The helical molecules are cholesteric liquid crystals, related to the molecules that form the backbone of liquid crystal displays. The cholesteric molecules don’t mix well with the surrounding polymer liquid, and this incompatibility sets up a curious condition; the refractive index of the cholesteric liquid crystal varies periodically outwards through the body of the 15µm-sized droplet. The researchers say the droplet can be thought of like an onion, with the each layer corresponding to a material with a different refractive index.
Most lasers possess two important ingredients: an active medium in which energy can be turned into light and amplified, and some resonant enclosure in which the developing coherent light can build up to a potent beam emerging as laser light. In the case of the microdroplet laser, the active medium consists of the fluorescent fluorescent dye molecules nestled in the liquid crystals. The resonant enclosure consists not of the usual longitudinal shaped mirrored cavity, but of the nested sequence of 'onion-layer' regions of changing index of refraction.
The developers add that two additional features make this laser design useful: First, the laser components are self-assembled. Instead of an expensive fabrication process, the various components of the laser arrange themselves spontaneously by virtue of the their chemistry. Secondly, the laser can be tuned; by changing the pitch of the helical molecules (analogous to the angle of a corkscrew's thread) the wavelength of the resulting light can be altered.

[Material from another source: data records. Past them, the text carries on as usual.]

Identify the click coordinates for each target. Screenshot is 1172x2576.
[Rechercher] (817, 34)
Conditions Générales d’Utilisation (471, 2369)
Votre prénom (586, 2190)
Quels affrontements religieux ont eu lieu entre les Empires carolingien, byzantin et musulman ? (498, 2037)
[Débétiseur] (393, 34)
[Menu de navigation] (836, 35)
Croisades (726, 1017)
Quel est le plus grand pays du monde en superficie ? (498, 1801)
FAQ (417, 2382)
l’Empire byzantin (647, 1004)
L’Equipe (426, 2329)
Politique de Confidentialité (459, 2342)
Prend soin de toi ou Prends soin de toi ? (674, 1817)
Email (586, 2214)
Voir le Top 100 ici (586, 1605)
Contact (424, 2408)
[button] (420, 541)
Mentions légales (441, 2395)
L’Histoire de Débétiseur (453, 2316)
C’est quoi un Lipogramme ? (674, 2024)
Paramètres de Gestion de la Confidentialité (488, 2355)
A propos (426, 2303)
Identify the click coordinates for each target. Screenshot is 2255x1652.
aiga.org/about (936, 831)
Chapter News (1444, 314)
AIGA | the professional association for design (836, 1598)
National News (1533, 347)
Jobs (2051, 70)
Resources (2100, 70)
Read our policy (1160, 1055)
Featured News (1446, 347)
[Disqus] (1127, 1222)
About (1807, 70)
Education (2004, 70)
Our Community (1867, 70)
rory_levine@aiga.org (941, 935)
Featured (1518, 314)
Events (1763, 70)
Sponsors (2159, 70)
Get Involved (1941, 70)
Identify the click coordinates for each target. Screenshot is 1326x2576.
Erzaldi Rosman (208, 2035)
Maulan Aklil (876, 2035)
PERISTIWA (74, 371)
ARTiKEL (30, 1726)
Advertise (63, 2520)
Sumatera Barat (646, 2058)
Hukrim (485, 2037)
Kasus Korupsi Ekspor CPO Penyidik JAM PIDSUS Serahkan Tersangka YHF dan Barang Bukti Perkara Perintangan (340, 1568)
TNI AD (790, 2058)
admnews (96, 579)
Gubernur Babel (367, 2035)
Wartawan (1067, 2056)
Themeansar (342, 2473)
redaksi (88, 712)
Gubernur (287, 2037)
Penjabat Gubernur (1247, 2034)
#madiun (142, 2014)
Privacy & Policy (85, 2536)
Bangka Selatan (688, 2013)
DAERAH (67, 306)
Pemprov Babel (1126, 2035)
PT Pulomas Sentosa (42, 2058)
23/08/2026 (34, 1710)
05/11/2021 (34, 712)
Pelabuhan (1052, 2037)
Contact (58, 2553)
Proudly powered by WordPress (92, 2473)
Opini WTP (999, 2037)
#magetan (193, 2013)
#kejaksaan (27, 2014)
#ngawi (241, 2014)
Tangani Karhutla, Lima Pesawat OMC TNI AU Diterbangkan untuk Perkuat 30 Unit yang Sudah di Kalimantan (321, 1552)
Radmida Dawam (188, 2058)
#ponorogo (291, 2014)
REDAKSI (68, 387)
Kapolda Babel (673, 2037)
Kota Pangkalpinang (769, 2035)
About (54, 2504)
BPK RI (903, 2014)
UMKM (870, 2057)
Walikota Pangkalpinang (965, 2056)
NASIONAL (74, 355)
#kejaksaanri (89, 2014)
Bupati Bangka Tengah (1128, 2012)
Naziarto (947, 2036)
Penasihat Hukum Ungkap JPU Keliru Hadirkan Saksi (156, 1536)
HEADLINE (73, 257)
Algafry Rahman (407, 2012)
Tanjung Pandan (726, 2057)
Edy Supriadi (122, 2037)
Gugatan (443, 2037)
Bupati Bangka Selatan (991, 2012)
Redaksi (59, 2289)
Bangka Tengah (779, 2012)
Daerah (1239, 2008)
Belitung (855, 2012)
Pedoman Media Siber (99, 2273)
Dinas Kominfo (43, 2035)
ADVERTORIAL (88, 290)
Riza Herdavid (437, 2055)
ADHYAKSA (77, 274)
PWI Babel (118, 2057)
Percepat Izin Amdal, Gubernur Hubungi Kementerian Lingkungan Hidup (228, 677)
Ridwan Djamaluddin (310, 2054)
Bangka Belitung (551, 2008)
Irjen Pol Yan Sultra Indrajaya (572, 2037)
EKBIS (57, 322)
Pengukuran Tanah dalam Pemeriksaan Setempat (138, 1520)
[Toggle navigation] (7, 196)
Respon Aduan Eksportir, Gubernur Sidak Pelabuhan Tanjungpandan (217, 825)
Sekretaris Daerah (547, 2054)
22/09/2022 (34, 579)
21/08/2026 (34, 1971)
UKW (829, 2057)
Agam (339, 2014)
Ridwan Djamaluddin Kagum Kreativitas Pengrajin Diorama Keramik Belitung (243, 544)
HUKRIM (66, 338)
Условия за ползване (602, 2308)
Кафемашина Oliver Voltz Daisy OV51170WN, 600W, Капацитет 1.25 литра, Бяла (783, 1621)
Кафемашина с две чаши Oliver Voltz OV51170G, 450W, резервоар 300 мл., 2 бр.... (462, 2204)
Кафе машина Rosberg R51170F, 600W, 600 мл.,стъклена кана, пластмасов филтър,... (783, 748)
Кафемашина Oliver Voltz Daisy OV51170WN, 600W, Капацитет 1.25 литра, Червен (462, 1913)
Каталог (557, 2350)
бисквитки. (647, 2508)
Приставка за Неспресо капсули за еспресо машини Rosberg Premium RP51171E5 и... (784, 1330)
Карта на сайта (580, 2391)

'Scientists have been trying to make these lasers from solid state materials, but you can imagine how difficult it is to make hundreds of alternating shells of optical materials, which should be very uniform,' said Muševiè. 'The beauty of our approach is that such a 3D onion droplet is self-assembled in a fraction of a second.' To tune the laser, they add, one need not replace the droplets; their optical properties can be changed by modifying the temperature. Tuning might even be accomplished by applying an electrical field to the drops.